Murphy wanted the Institute to offer a new kind of “cooperative education” model for engineering, with academic courses and practical application in industrial settings closely integrated.

==Construction==
To make room for the new building, the Phi Kappa Psi fraternity house and the Dearborn Observatory were moved, and the original Patten Gymnasium was demolished. Ground was broken for the new building on April 1, 1940 and the building was dedicated on June 15–16, 1942. The building was designed by the architectural firm of Holabird & Root in the shape of two letter E's, placed back to back and joined by a central structure. Each of the six departments at the time occupied one wing. When it was built it was the largest building on Northwestern's Evanston campus. After the construction of Tech was completed in December 1942, Northwestern received an additional bequest of $28 million from Murphy's estate to provide for an engineering school "second to none".

==New wings and neighboring buildings==
In 1961, construction began on two new wings, which were added to the eastern ends of the building, along with additions to the library and physics wing. The expansion, dedicated in October, 1963, was prompted by a $3.4 million contract awarded by the Advanced Research Agency of the Department of Defense. In 1973, a new entrance terrace was dedicated. By the end of the 1980s, the building was again in need of repair. After a $30 million grant from the McCormick Foundation in 1989, the school was renamed in honor of Robert R. McCormick.
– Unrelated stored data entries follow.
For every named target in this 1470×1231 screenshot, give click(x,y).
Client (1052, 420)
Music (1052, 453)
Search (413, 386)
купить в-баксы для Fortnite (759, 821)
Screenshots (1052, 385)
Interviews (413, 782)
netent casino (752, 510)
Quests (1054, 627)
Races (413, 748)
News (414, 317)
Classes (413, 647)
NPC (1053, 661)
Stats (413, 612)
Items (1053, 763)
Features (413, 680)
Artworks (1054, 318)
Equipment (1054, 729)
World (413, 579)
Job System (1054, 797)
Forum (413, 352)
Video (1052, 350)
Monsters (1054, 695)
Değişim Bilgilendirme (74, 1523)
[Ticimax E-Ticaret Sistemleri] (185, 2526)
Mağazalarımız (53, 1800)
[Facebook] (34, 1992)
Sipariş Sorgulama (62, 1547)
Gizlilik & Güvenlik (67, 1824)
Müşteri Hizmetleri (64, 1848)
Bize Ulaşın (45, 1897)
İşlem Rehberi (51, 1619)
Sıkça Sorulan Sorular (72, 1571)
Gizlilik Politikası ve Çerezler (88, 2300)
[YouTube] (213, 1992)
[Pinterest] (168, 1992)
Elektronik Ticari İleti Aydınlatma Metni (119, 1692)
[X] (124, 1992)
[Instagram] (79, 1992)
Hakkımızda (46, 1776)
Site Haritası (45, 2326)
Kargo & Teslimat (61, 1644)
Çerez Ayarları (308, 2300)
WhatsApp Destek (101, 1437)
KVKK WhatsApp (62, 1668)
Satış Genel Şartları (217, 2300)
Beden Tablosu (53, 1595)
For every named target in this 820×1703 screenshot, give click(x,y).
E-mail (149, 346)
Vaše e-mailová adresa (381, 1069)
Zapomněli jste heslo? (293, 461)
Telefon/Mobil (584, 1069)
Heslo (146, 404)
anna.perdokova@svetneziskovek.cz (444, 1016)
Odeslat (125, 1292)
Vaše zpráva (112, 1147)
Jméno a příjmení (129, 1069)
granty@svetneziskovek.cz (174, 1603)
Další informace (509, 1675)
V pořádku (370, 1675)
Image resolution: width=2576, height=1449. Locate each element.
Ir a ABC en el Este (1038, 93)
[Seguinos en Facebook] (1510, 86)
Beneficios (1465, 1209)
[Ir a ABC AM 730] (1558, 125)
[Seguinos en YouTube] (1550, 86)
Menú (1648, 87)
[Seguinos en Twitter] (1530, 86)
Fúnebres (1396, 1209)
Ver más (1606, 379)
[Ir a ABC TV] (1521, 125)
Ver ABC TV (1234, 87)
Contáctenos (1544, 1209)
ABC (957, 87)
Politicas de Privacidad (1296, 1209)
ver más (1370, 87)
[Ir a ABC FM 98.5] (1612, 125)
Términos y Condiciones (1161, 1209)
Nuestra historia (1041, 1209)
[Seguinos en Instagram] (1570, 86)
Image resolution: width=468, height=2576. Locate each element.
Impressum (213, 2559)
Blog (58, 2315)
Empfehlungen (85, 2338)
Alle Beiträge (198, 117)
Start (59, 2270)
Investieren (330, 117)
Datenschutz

In 1999, a ten-year, $125 million renovation of the Technological institute was completed. This renovation, undertaken by Skidmore, Owings & Merrill, included extensive reconstruction of the interior of the original 1940 structure, replacing the mechanical, plumbing, and electrical systems, and reconfiguring the laboratory and research space.

Additional buildings have been constructed around the original Technological Institute, connected together by pedestrian bridges to create what has been called the "Technological Campus". Among them are the Seeley G. Mudd Library for Science and Engineering opened in 1977, the Center for Catalysis and Surface Science in 1986, and Cook Hall in 1989. More recent additions to the "Technological Campus" include Hogan Hall, the Pancoe Life Sciences Pavilion, the Center for Nanofabrication, and the Ford Motor Company Engineering Design Center.